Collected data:
%%

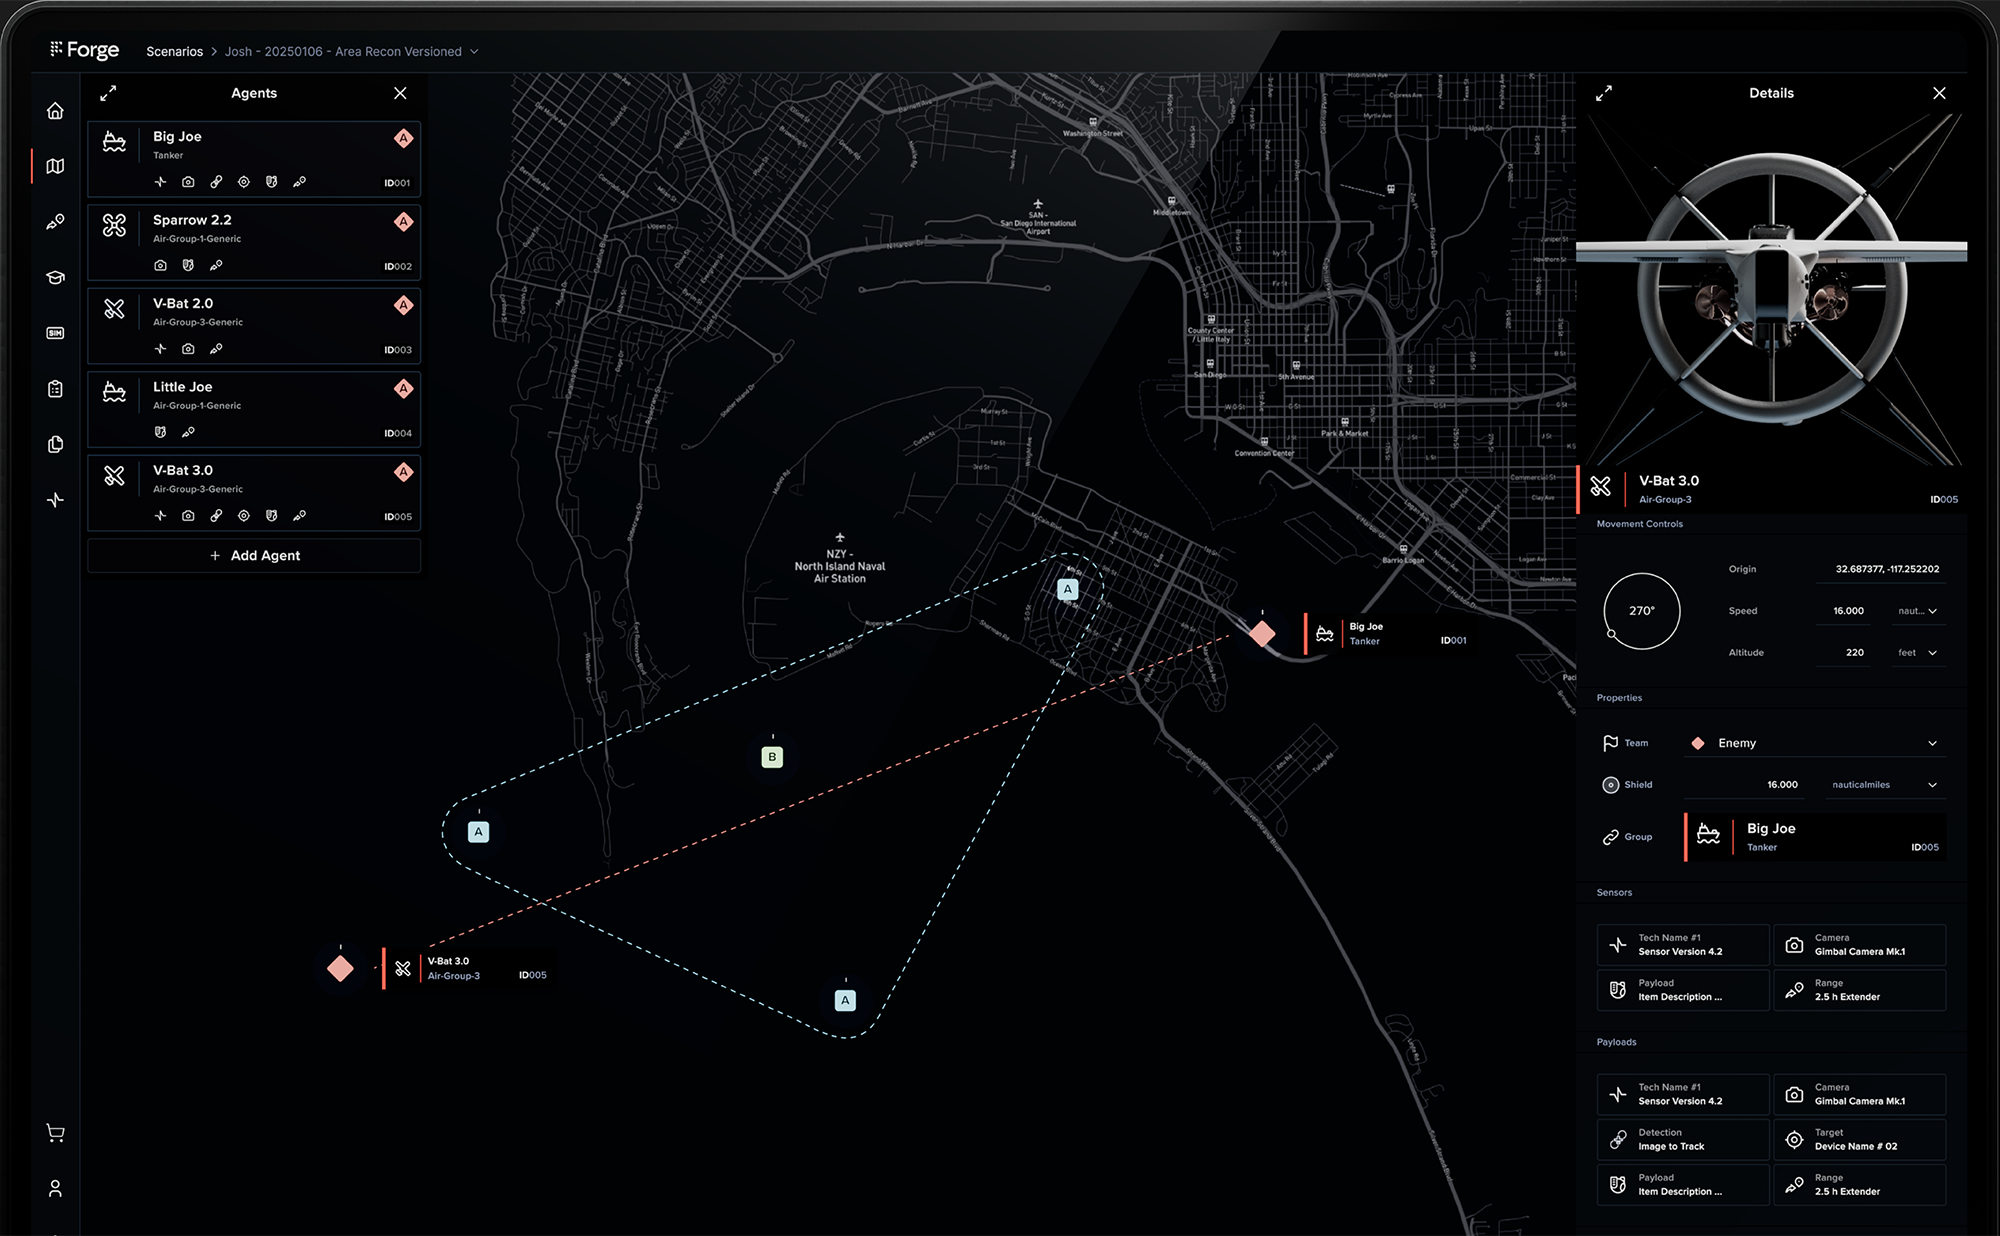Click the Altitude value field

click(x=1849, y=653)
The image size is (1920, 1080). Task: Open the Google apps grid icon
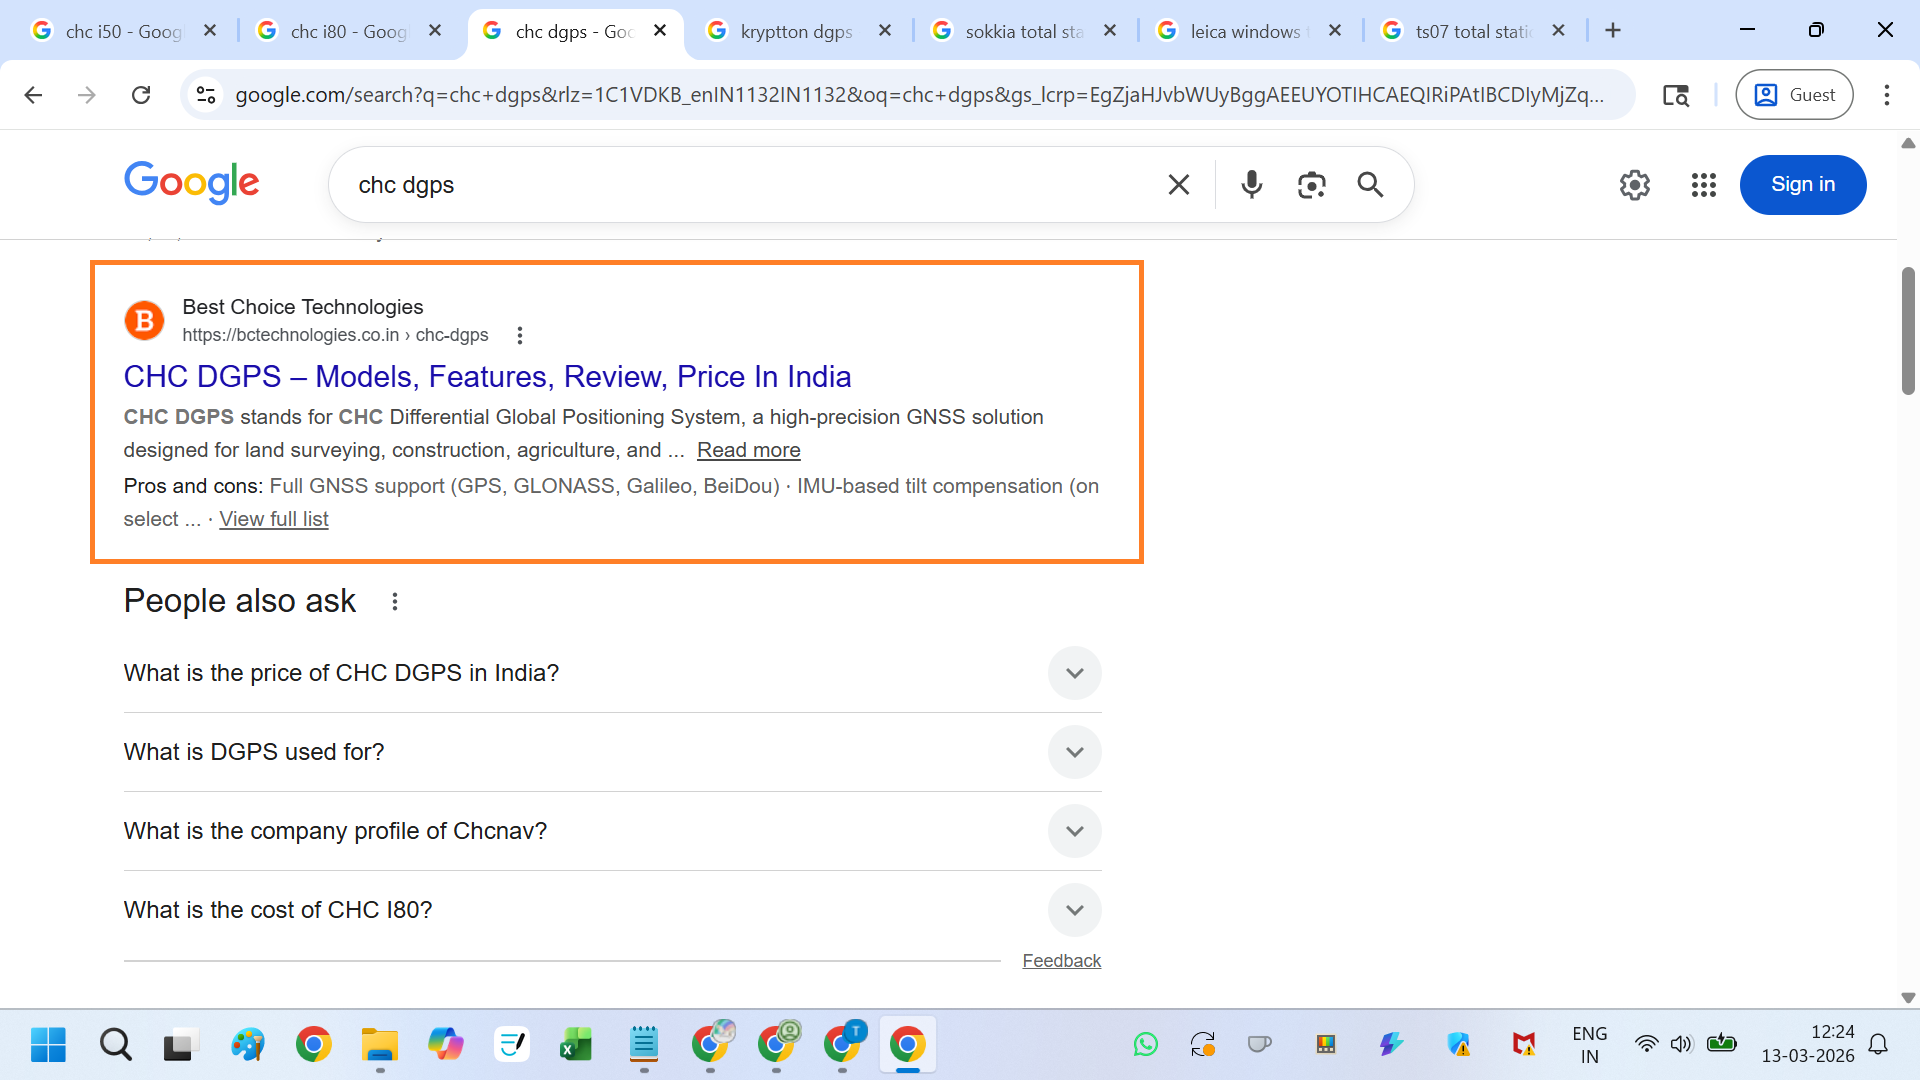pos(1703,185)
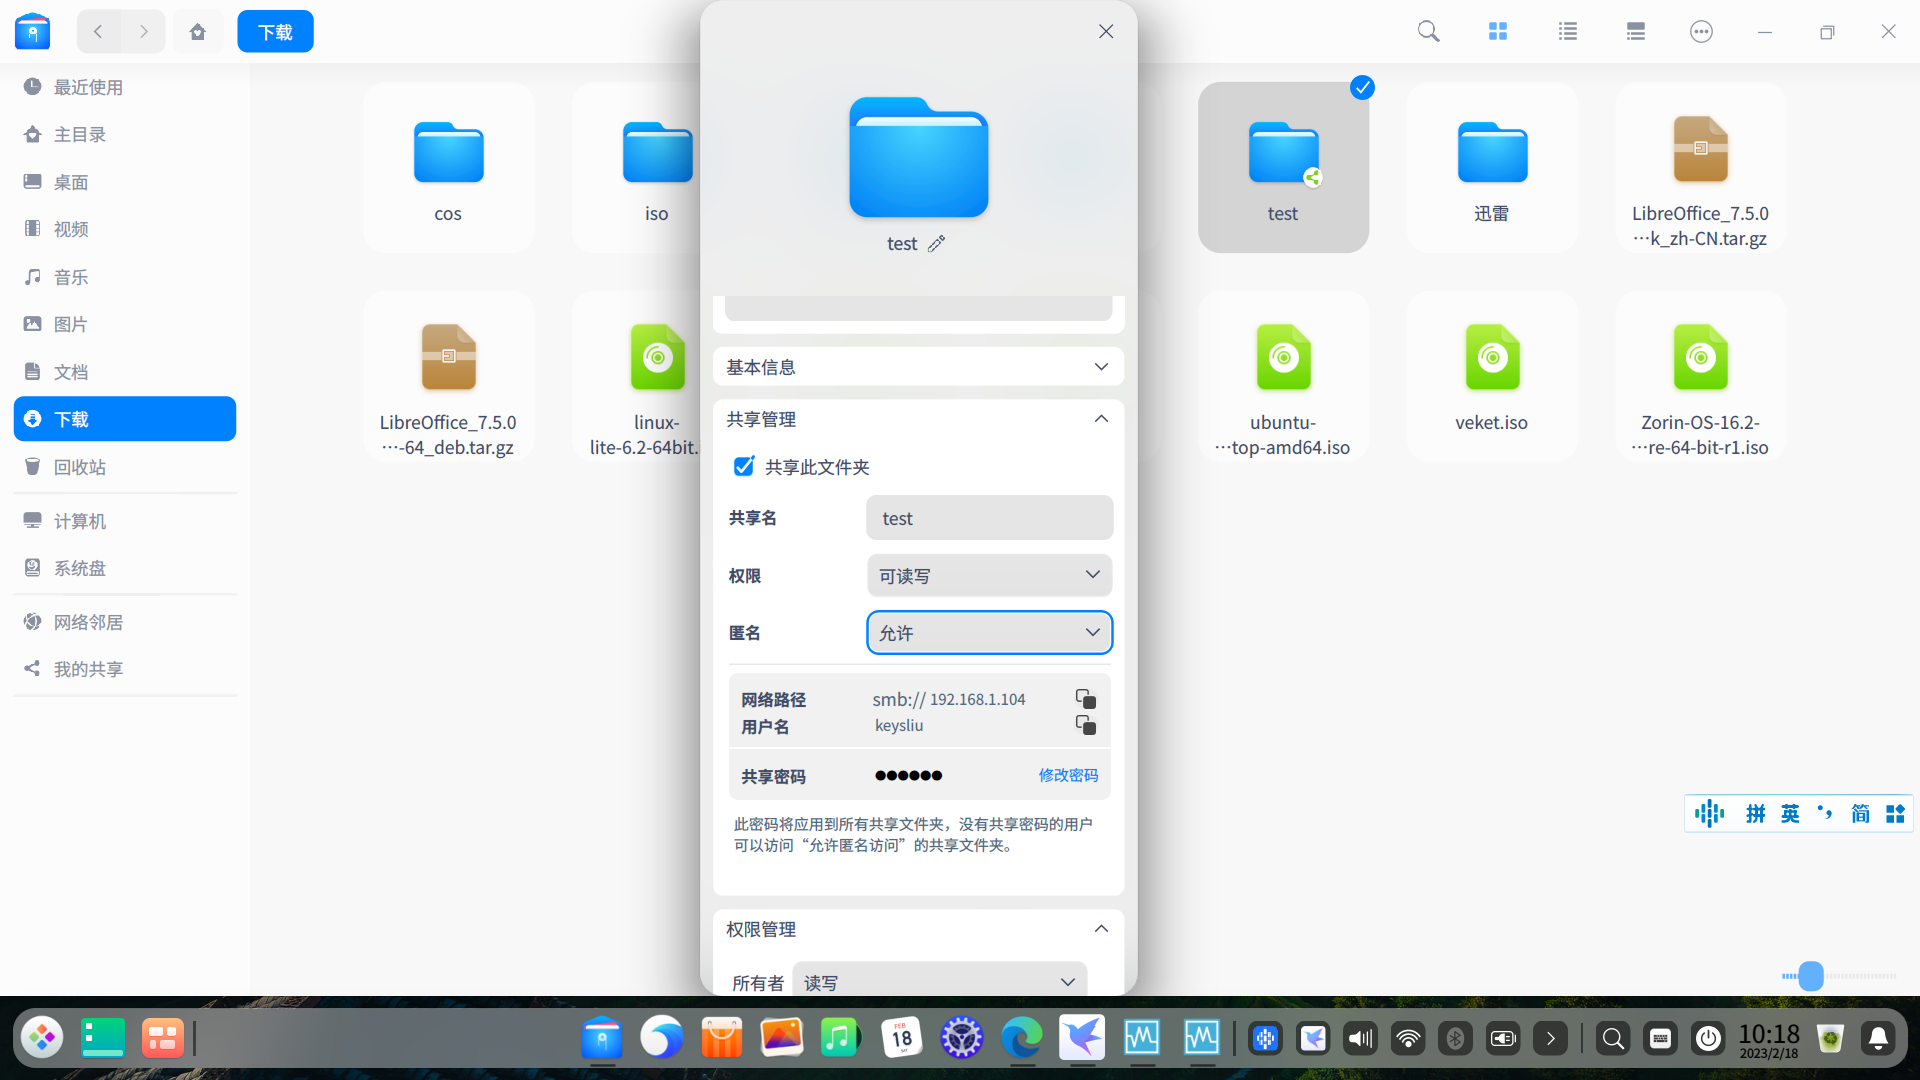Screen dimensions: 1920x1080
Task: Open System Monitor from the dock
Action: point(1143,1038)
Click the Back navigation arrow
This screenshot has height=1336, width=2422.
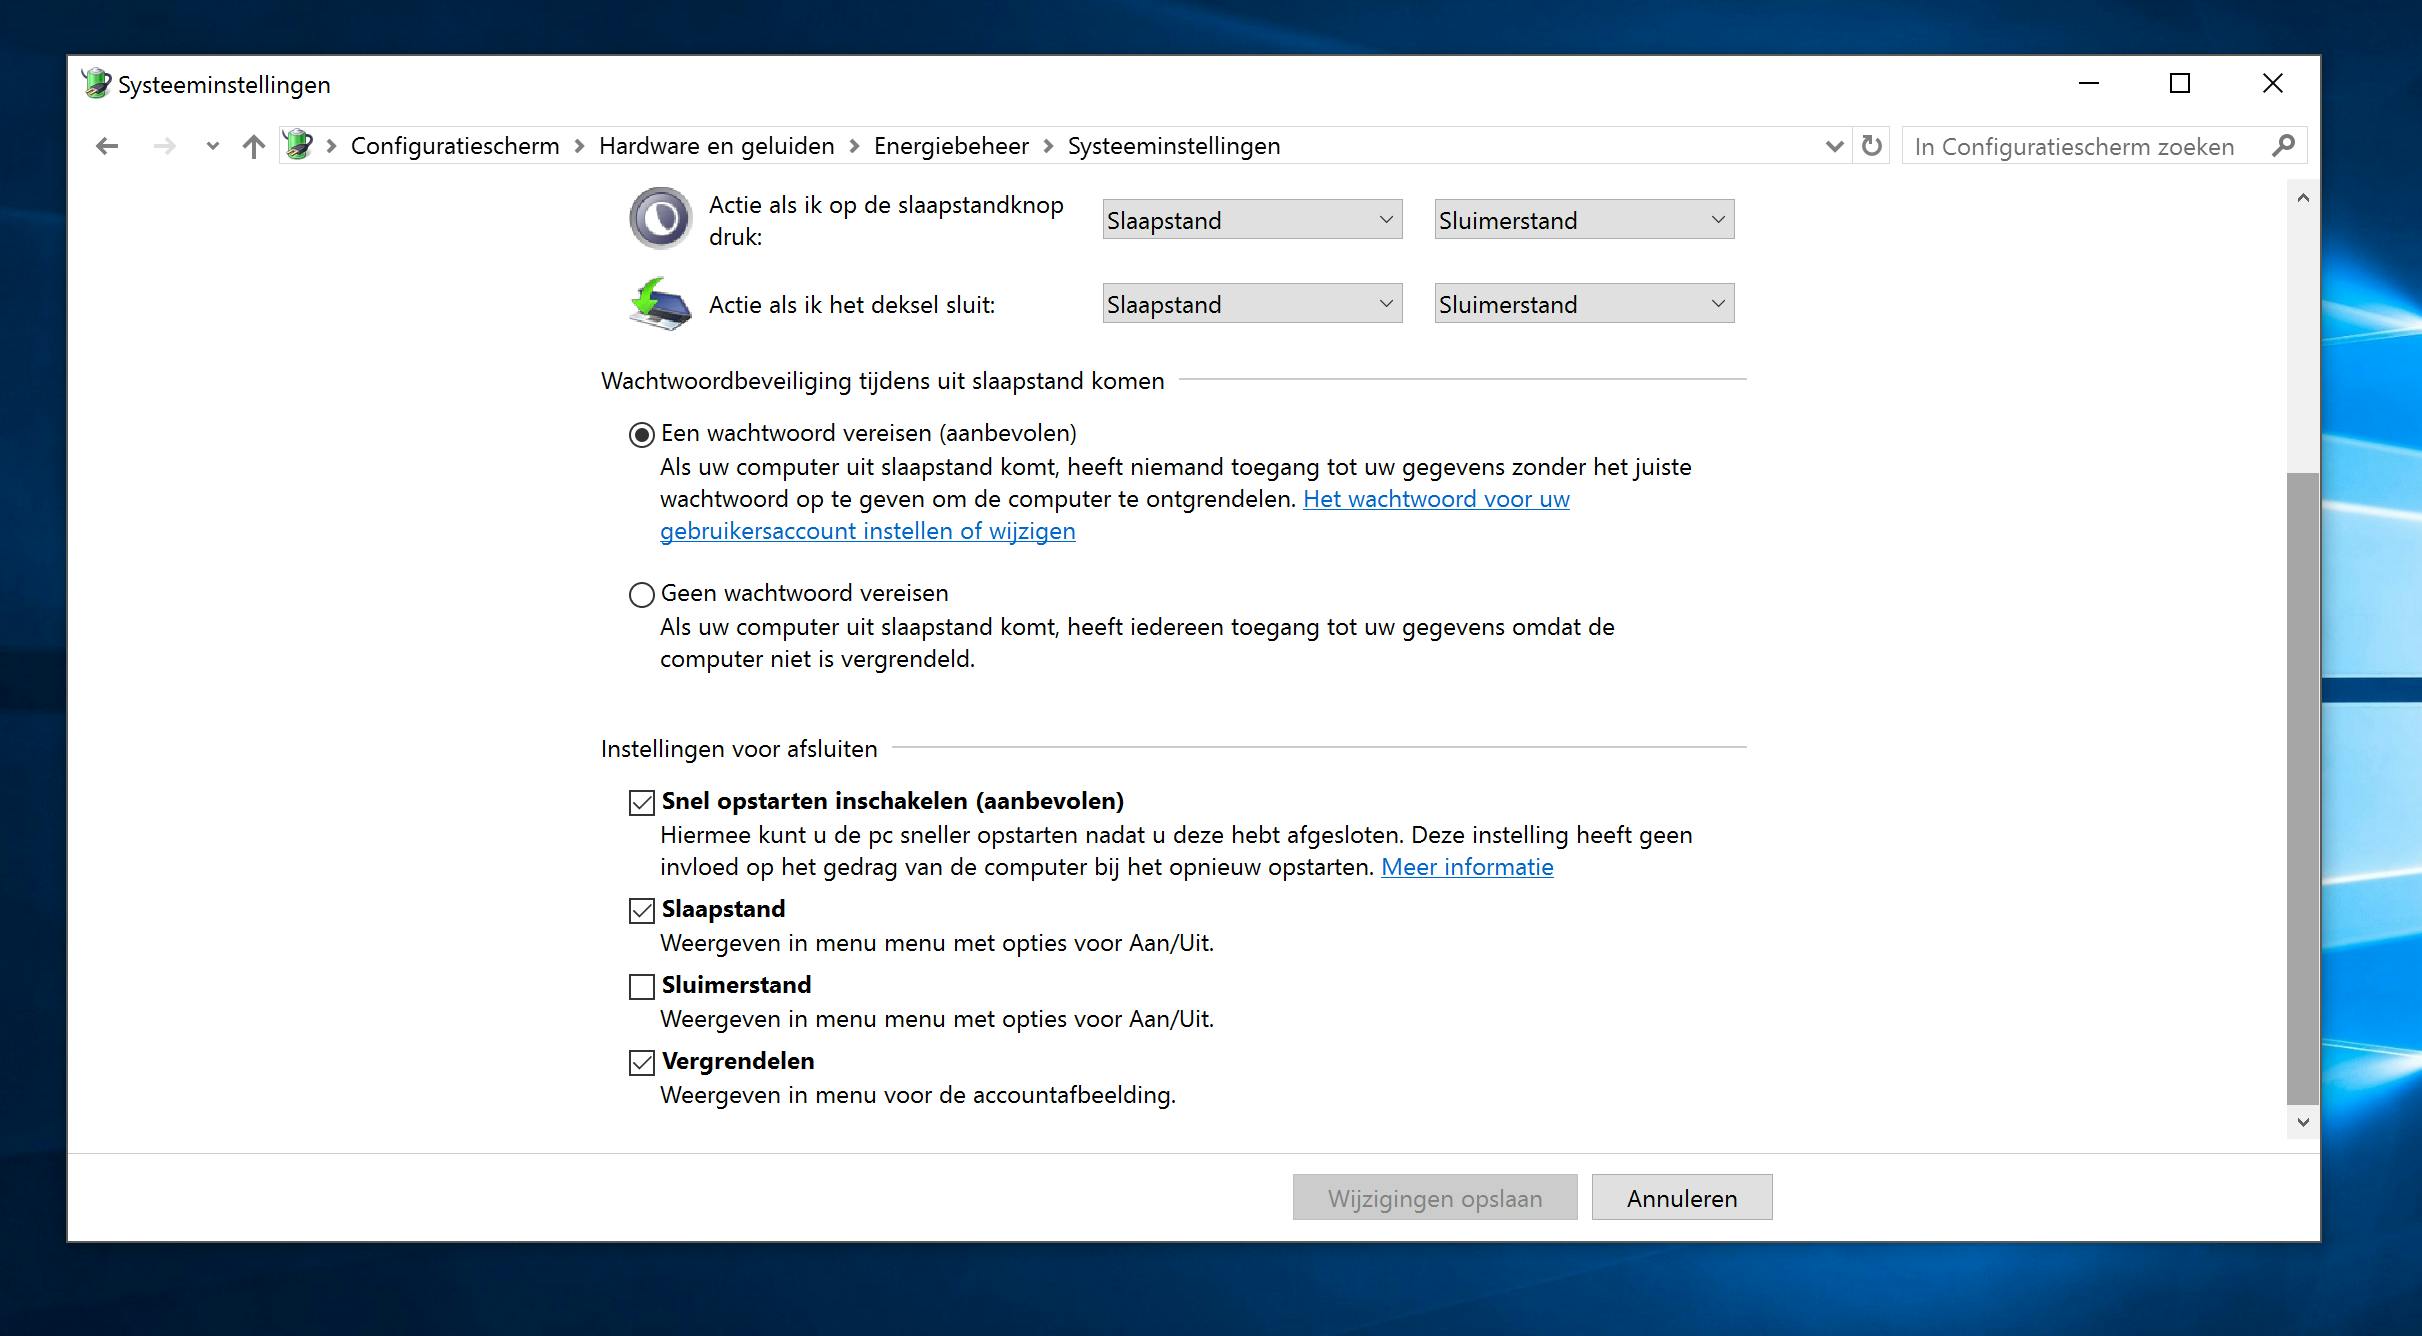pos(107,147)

%%

Task to complete: Extract only the lines from the one that contains "The image size" through the end of the records, inclusive, and omit every picture.

Solution:
The image size is (1920, 1080). Task: Open the Google apps grid icon
pos(1703,185)
Screen dimensions: 1920x1080
Task: Open System Monitor from the dock
Action: point(1143,1038)
Click the Back navigation arrow
This screenshot has height=1336, width=2422.
pos(107,147)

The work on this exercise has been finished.